This Review Contains Spoilers: The victim dies

AngryWorkers sometimes watch films – the following comprehensive review was sent to us by comrade Amy Palmer. The review emphasises how in many recent films the reaction to social structures of oppression is reduced to individual acts. We could add that collective reactions, on the other hand, are more often than not depicted as semi-fascist mob violence, e.g. in the recent Mexican film ‘New Order’ or even ‘Joker’. We will have to re-discover collectivity and freedom elsewhere…   

When films that claim to criticise the status quo win big at the Oscars, it’s a sure sign that something is up. It also means we should go and see them. The frustrating job of watching these films will tell us very little about the struggles they claim to represent, but will give us a lot of clues about the way those same struggles are captured. If you haven’t watched Promising Young Woman and Two Distant Strangers already, then I’ve done the hard work for you, showing that, for all Hollywood’s emotional speeches, these films reinforce exactly that which they claim to be holding to account. 

There is something particularly unsatisfying about Promising Young Woman. Just as the “promising” of the title already hints at the young woman’s failure, the film’s claims to be a “revenge thriller” that “holds society to account” fall flat. But perhaps this double failure inadvertently tells a truth. The protagonist’s repeated and unfulfilling affirmation of trauma, and the film’s complete inability to thrill, reflect the impotence of the dominant political discourse on the subject, which does nothing more than repeatedly reaffirm our victimhood. 

If you haven’t seen it, the film goes something like this: the protagonist, Cassandra, avenges her friend’s rape and subsequent death by repeatedly going to clubs, pretending to be very drunk, and then, when some “nice guy” takes her home and starts to have sex with her, confronting them, which involves her pointing out that they were about to rape her and them trying to deny it. There is also an implication (a red mark in a notebook) that she engages in some act of violence against some of them, although it is never shown.

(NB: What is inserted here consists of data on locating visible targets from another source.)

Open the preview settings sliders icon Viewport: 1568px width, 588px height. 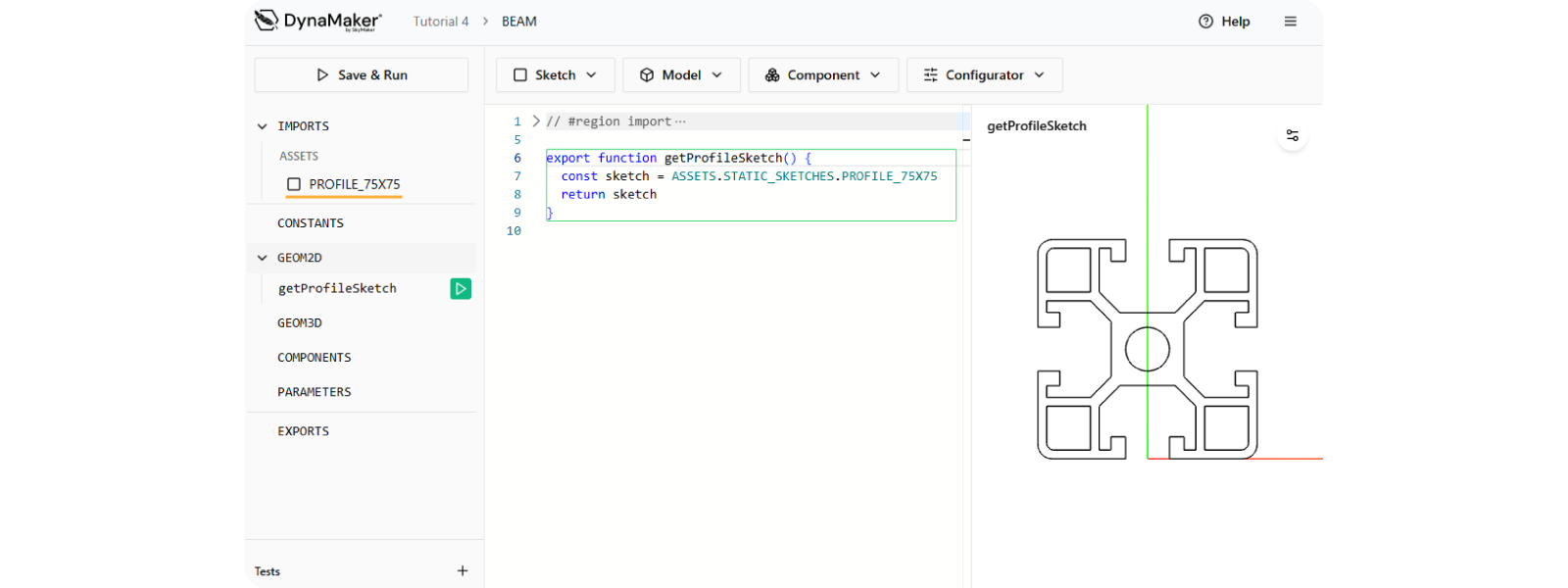(1292, 135)
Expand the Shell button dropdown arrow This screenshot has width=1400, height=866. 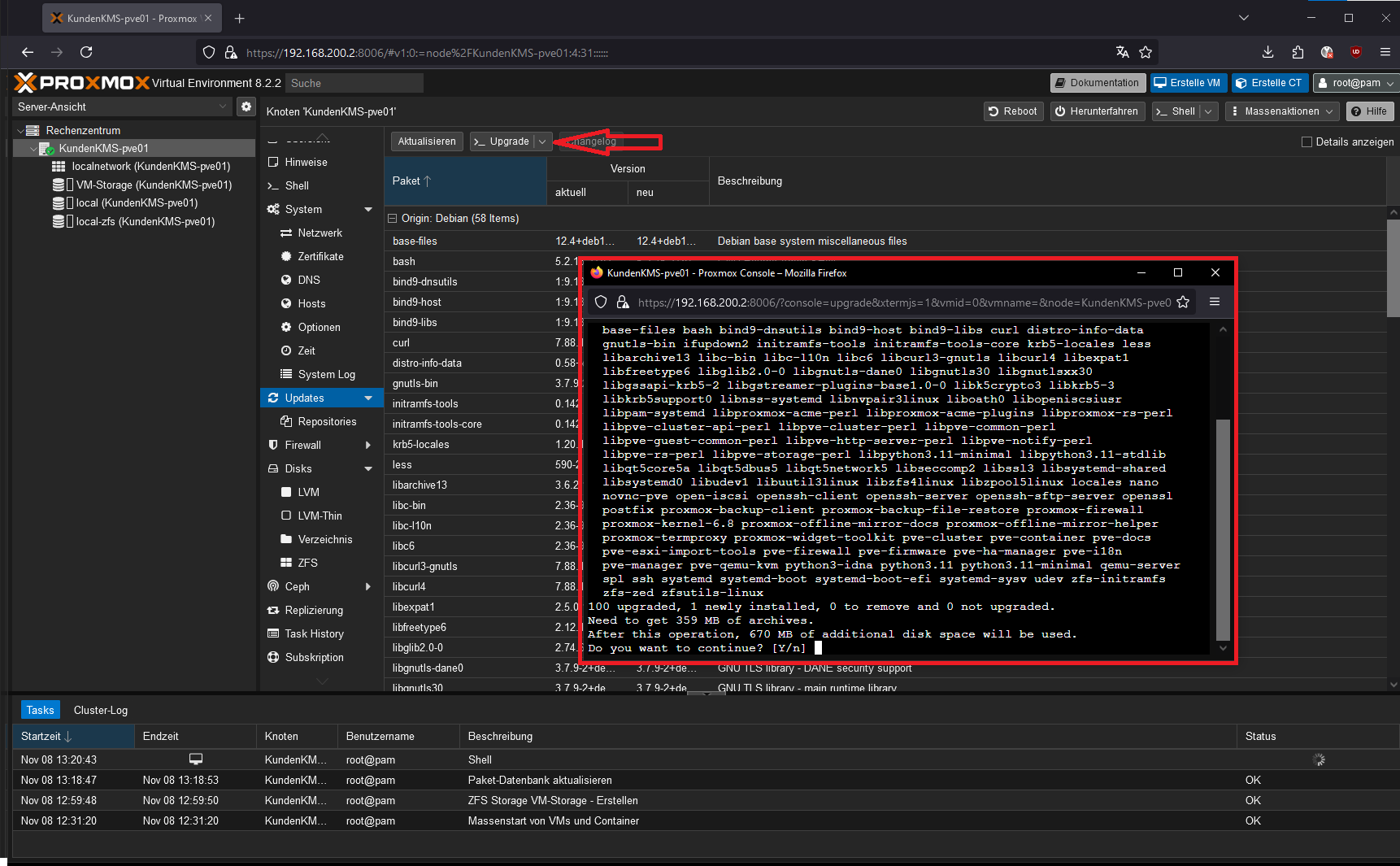pos(1208,111)
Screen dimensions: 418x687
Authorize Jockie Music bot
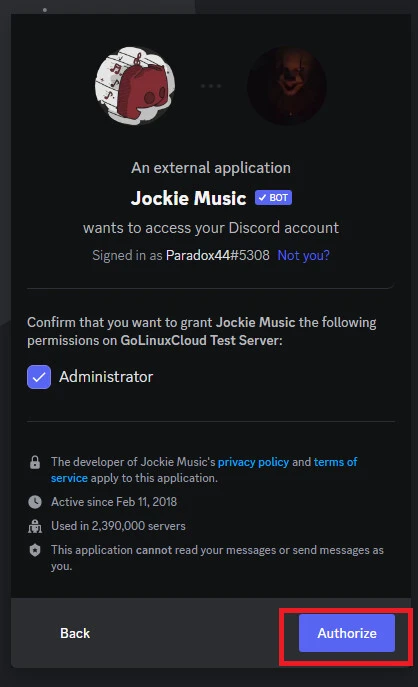pyautogui.click(x=347, y=633)
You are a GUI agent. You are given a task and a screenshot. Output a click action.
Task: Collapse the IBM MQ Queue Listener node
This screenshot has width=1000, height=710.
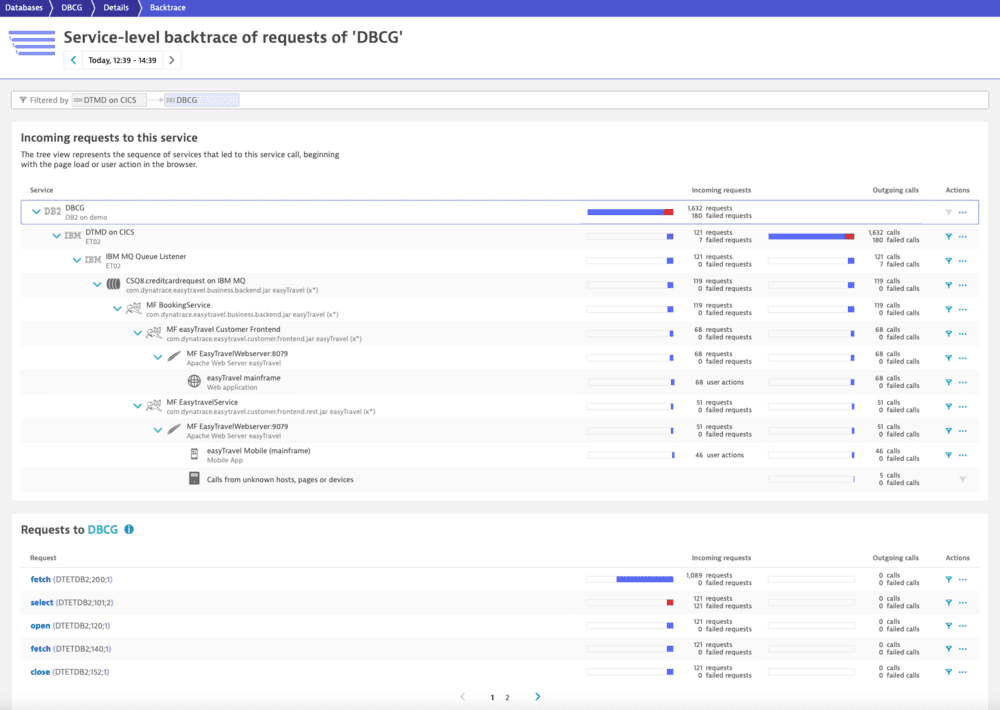pyautogui.click(x=77, y=260)
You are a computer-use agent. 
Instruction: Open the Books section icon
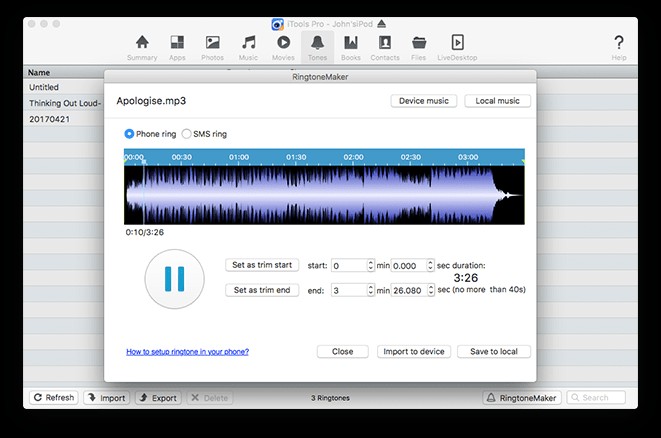coord(350,46)
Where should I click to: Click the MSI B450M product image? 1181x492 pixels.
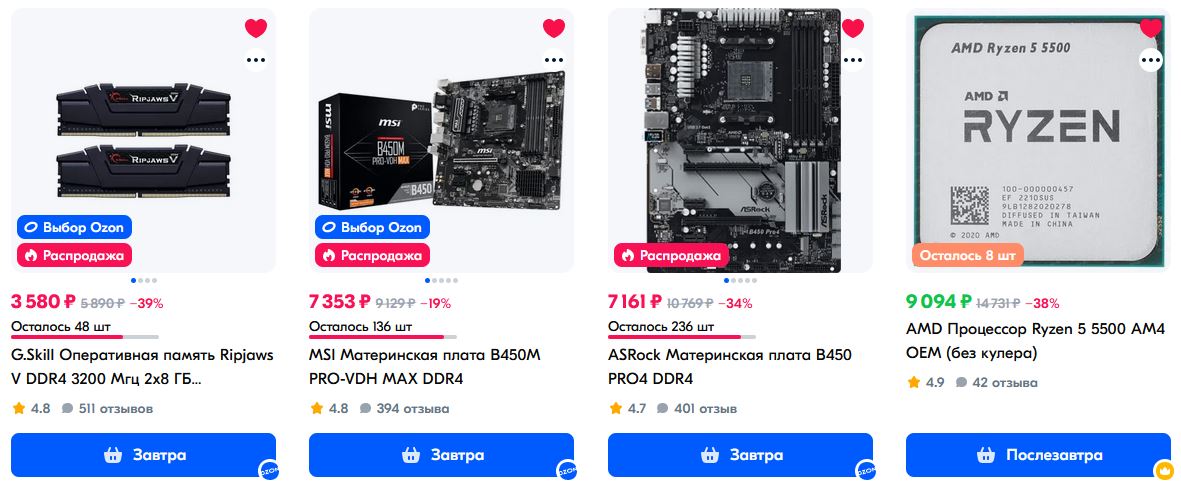(x=441, y=141)
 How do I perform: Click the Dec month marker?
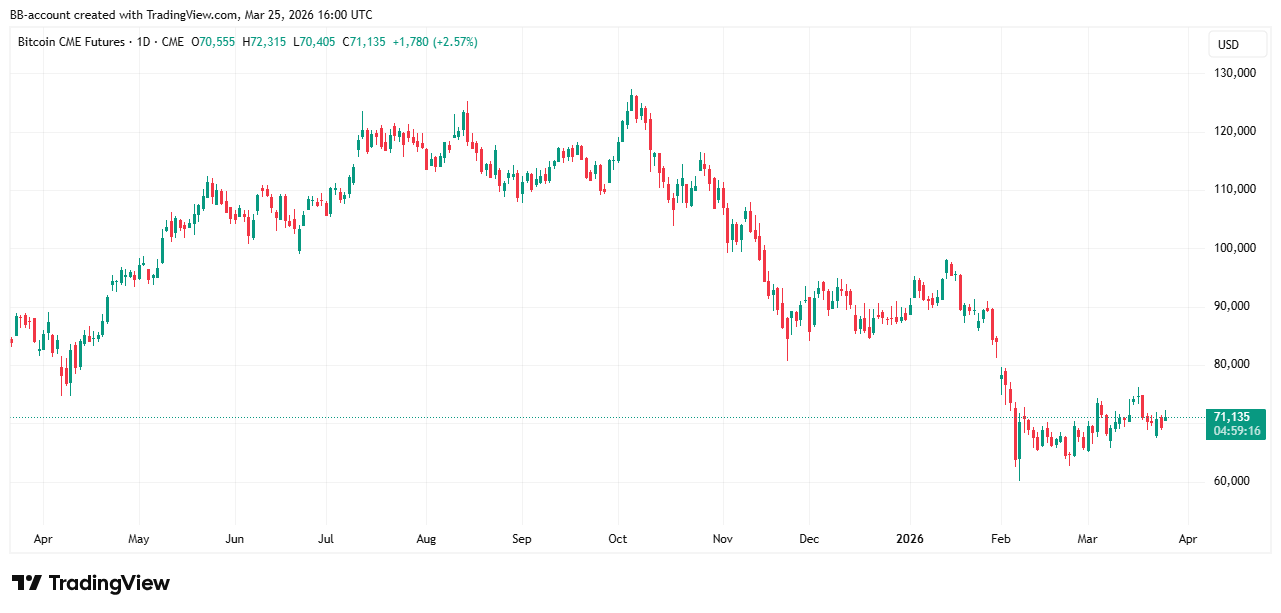809,539
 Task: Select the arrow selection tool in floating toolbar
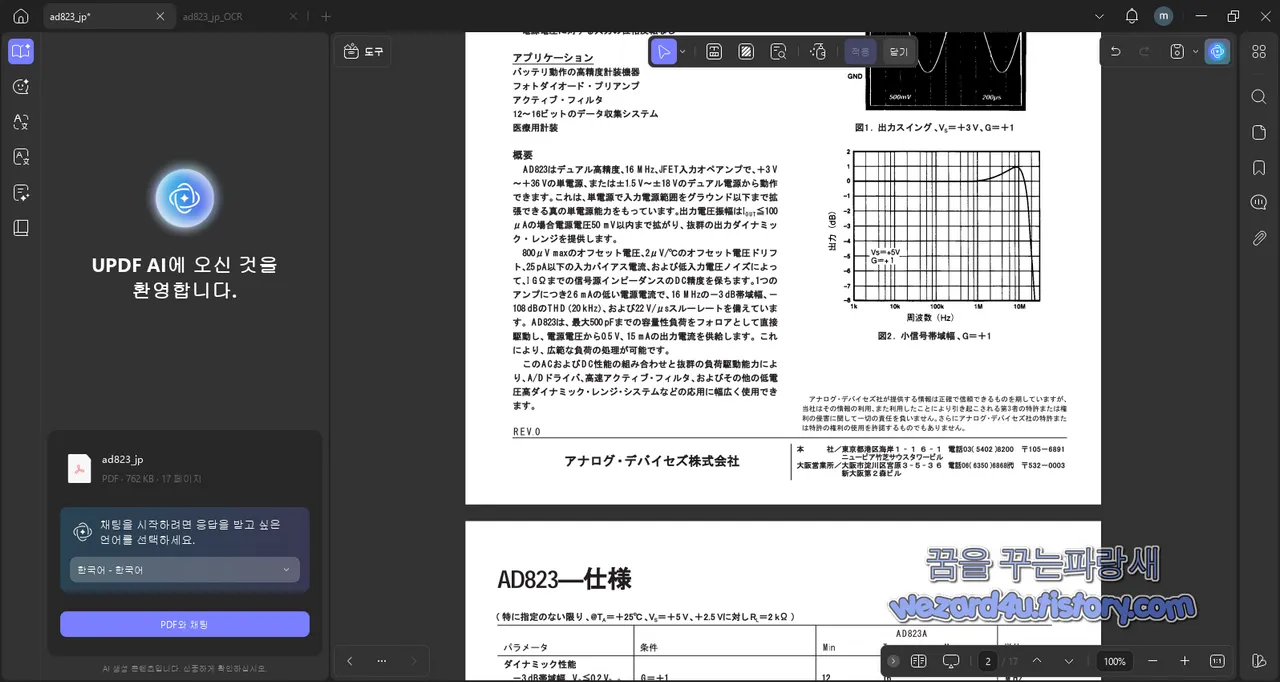[664, 51]
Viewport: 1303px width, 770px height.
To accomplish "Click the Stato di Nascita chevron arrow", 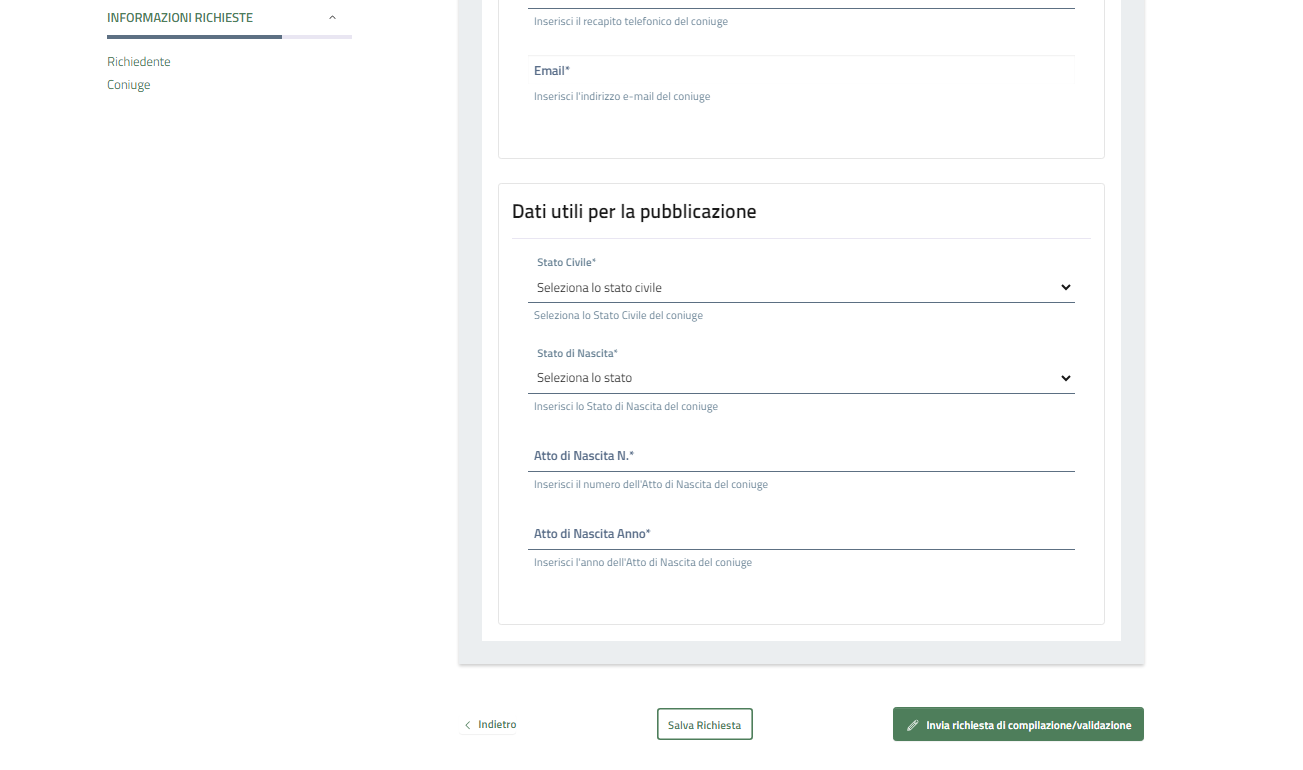I will pos(1065,379).
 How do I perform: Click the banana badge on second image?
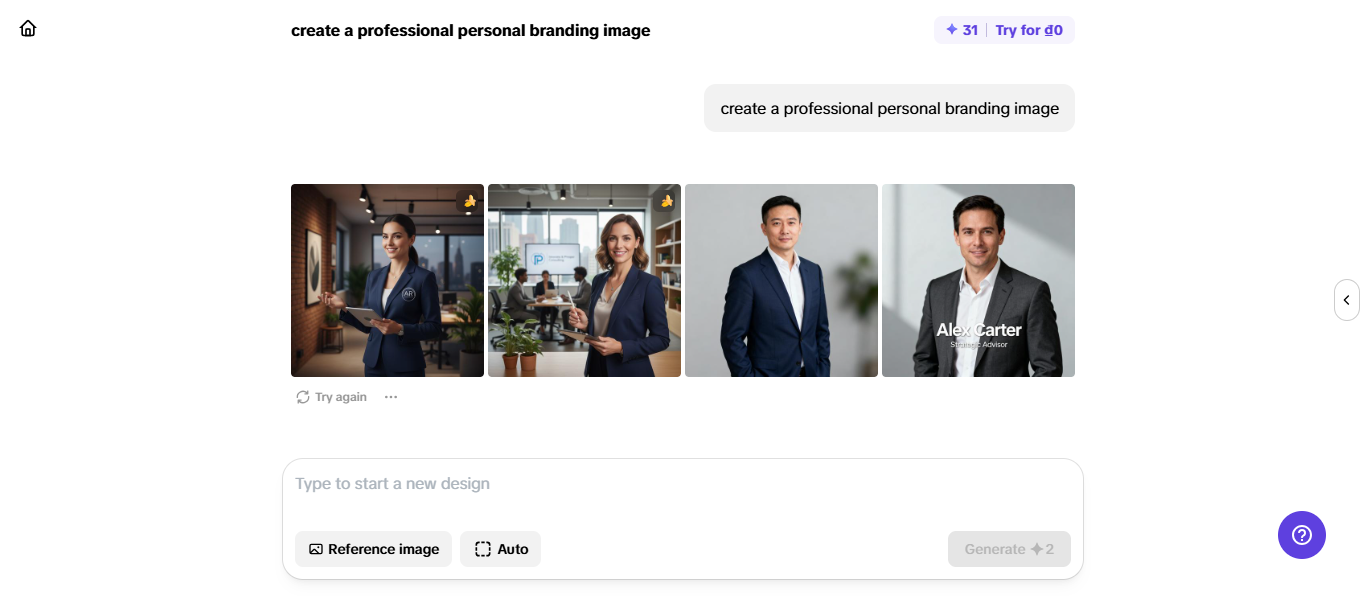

A similar repetition of trauma can also be found in another 2021 Oscar winner, Two Distant Strangers. This Netflix short tells the story of a young black man, Carter James, who is stuck in a Groundhog Day type loop, in which he is repeatedly killed in different ways by the same white cop, and repeatedly wakes up again in the same morning, trying to work out new ways to outwit the white cop, only to be killed again, and again, and again.

In the last ten years, more people talk about rape and more people talk about racist police brutality. This is not because there are more rapes or more racist police violence, but because people are refusing to stay silent. However, the dominant discourse encourages us to stop there. The silent victim can, even should, become a victim with a voice, but they must remain a victim: they must use their voice to reaffirm their victimhood. So just as asylum seekers are forced to speak of their trauma in order to gain citizenship, we are asked to recount our traumas in order to be recognized. Our traumas must be told publicly and once they are told they must define us. This culture has become so predominant that even individuals who already have their fair share of recognition (politicians, academics, celebrities etc) now feel the need to list their traumas after their names on their social media profiles: if you haven’t got a PhD you better have PTSD. In a world divided into goodies and baddies, victims and perpetrators, abused and abusers, we must demonstrate we’re on the side of the abused. This is what Asad Haider calls, “the logic of the victim”, in which the goal is only “the recognition of your injury” and “is fundamentally about state protection and not agency”. 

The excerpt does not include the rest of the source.